Insider Knowledge: A look at the tires used on the IndyCar circuit

The Indianapolis 500 (AP Photo/Tom Strattman, File)

There’s a scene in the film Rush where actor Daniel Bruhl, as Formula One driver Niki Lauda, tells his future wife there’s a problem with her car. He knows, he says, because he has “an educated ass.” She doesn’t buy it but, sure enough, the car breaks down.

Dale Harrigle, chief engineer and manager of race tire development for Firestone, relies on drivers for constant feedback during the IndyCar season, but most testing takes place via computer simulation. Firestone is the only tire supplier for IndyCar; it manufactures 28,000 Firestone Firehawk tires in its workshop in Akron, Ohio. Each tire is handmade, and the right front differs from the left front, while the right back differs from the left back. Harrigle says there are 68 different specifications for tires for the 2016 race season, and Firestone will always bring a few test tires to each event for the week’s practice. Each Indy team will go through approximately 200 sets of tires: 52 for road courses (primary and alternate compound), 60 sets for street courses, 36 sets at the Indianapolis 500, 43 oval sets and six sets of rain tires.

The softer alternate tires, which allow drivers to take corners more quickly but wear down faster, are identifiable by the red stripe around their rims. Rain tires have a grooved pattern to prevent hydroplaning. And do you want to know why pit crews are so fast? Indy cars have one nut, specially built by Dallara, the Italian company that builds the basic car used by all teams. These are not your regular hexagon nuts: They have vanes inside them, and the sockets have teeth that are shoved into the vanes. The pneumatic impact wrench to remove it costs $4,500, and each socket runs about $1,500.

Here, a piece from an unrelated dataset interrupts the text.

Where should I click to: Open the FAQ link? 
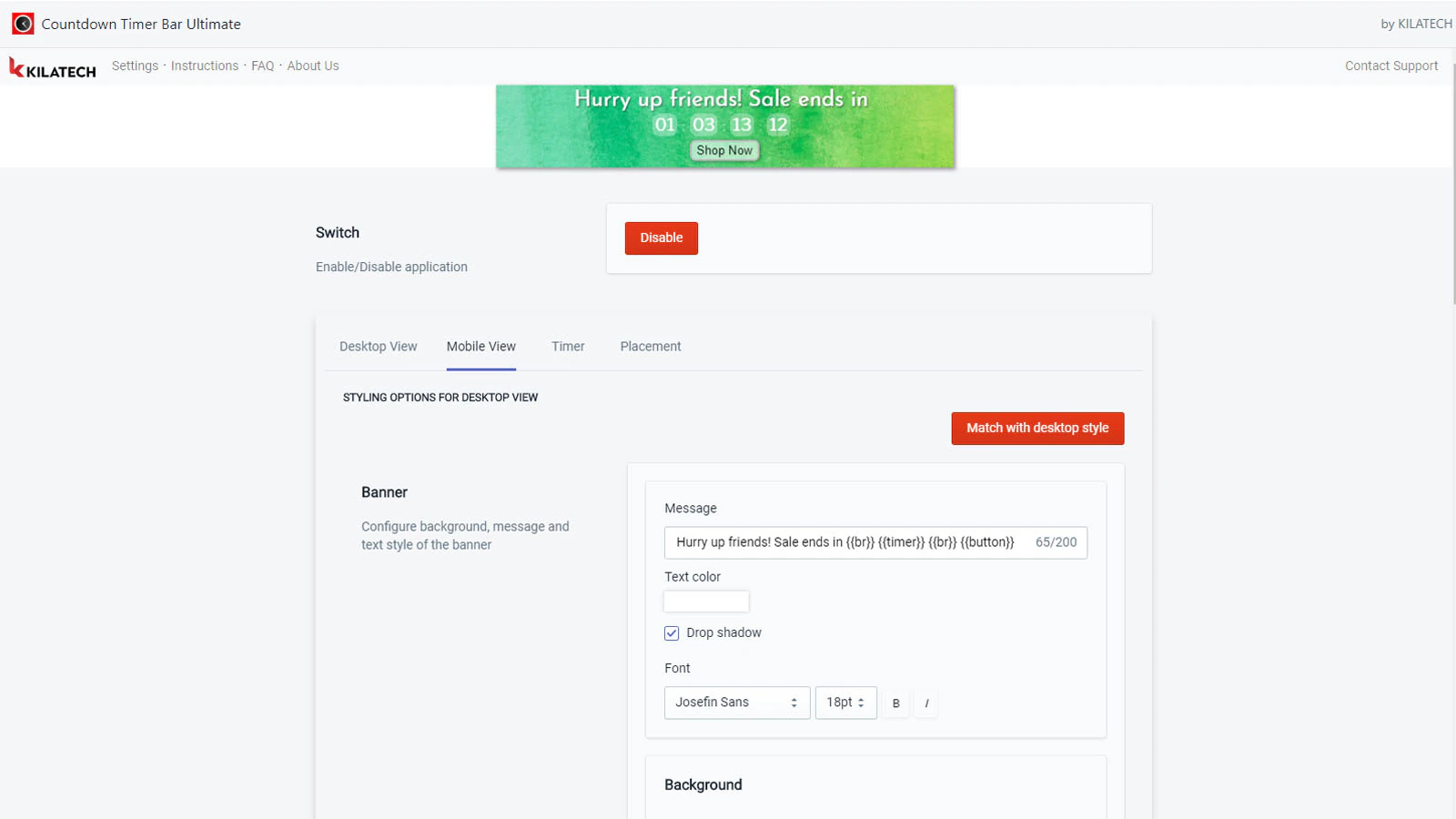pyautogui.click(x=263, y=66)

HELPING THE WORLD GO ’ROUND SINCE 1845
Let’s reinvent the wheel! The earliest tires were strips of leather placed on wooden wheels. The first patented pneumatic tire was designed in Belfast in 1888 by a Scottish-born veterinarian named John Boyd Dunlop, who built it for his 10-year-old son’s tricycle. The patent was eventually made invalid—another Scot, Robert William Thomson, actually lodged a patent 43 years earlier and teamed with Charles Goodyear on the development of vulcanized rubber—although the tricycle tire provided the basis for the Dunlop Tire Company.

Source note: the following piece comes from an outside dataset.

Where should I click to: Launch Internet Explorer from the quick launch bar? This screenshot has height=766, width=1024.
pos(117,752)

GENTLEMEN, START YOUR ENGINES
The 2,300-lb. Marmon Wasp, winner of the first Indy 500 race in 1911, had tires 34 inches in diameter and 4.5 inches in width, of which only 2.5 inches covered the track. Nowadays, each tire covers 10 inches of track. The Wasp’s tires were constructed from fabric plies that featured two grooves in the tread. Current Indy tires are a hybrid of radial and bias-ply tires. Tire sizes increased gradually until 1965—when Jim Clark won the Indy 500 with 9.2-inch Firestones during the height of that company’s battle with Goodyear—and the size of tires has remained in the 10-inch range since then. (Eddie Cheever’s 1998 title was won with 9.75-inch fronts, when Goodyear attempted to reduce aerodynamic resistance by making tires that were narrower and shorter than Firestone’s.) A simple question worth asking: How do the people who make tires describe their purpose? “They allow drivers enough grip to utilize the performance of the car,” says Harrigle. “Indy cars weigh 1,800 lb. with fuel and can go from 0 to 60 mph in just over four seconds. At certain tracks, they hit 230 mph. So we’re talking about security and confidence for the driver.” Consider that the rubber soul of the tire.

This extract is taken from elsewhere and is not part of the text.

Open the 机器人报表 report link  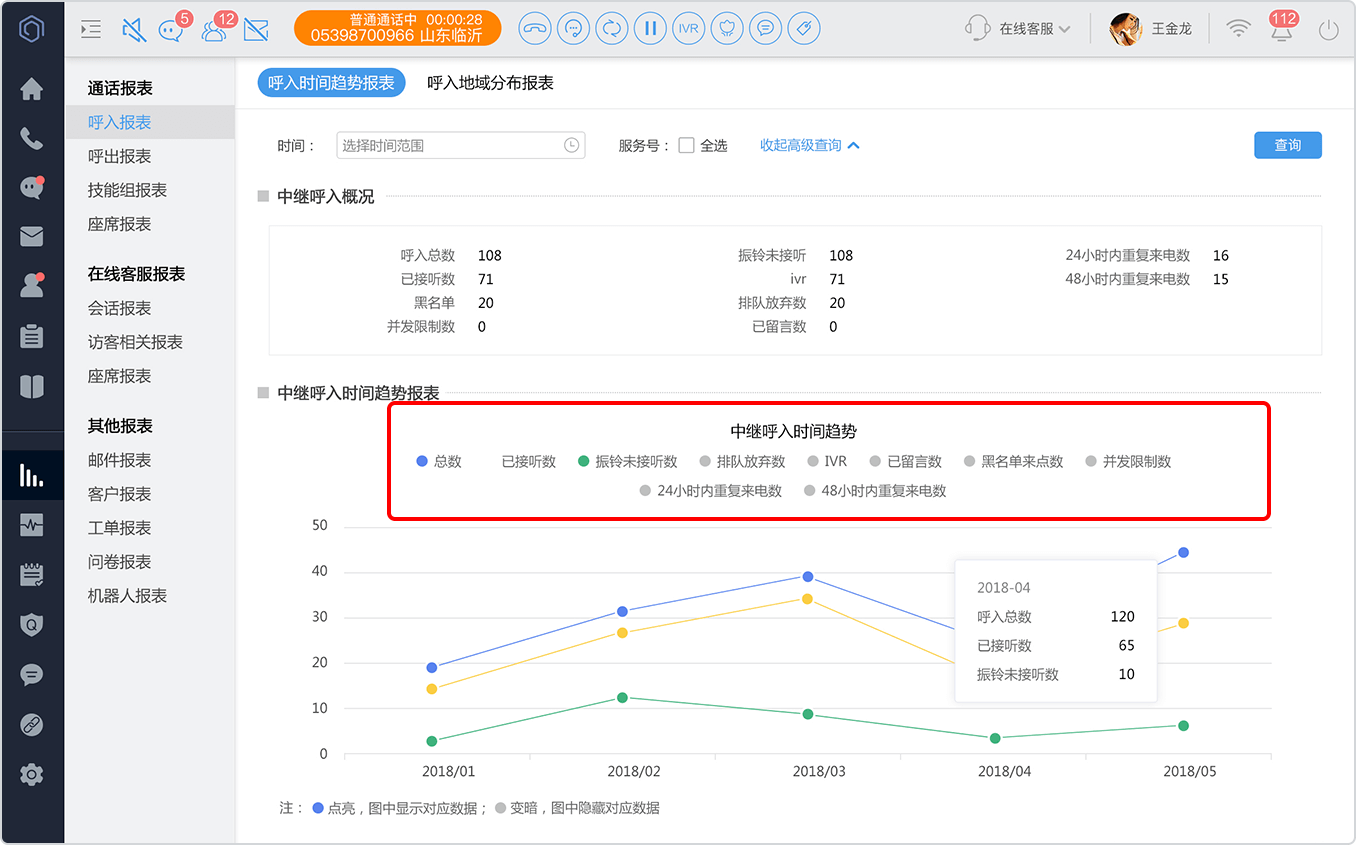[x=127, y=596]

SO HOW ARE THEY DIFFERENT THAN THE ONES ON MY CAR?
To begin with, racing tires aren’t filled with air. It’s nitrogen. Why? Mr. Taylor, your Grade 10 science teacher, could tell you: Air, which is 78 percent nitrogen, contains moisture. Pure nitrogen, by contrast, won’t vaporize and expand when the tire heats up. And as Allen McDonald, chief engineer for Canadian driver James Hinchcliffe, explains, “You wouldn’t be pleased with the longevity of these tires. There’s a huge amount of grip on them, and they wear down quickly. Plus, they’re way more temperature-sensitive than normal car tires.” Harrigle says most of the technological carry-over from the racing to the commercial market relates to the development of polymers that eventually find their way into
consumer tires. Perhaps racing tires’ most significant impact on the commercial market comes, he says, from understanding how various compounds react at extreme temperatures. Good to know if you’re driving across the desert—educated ass or not.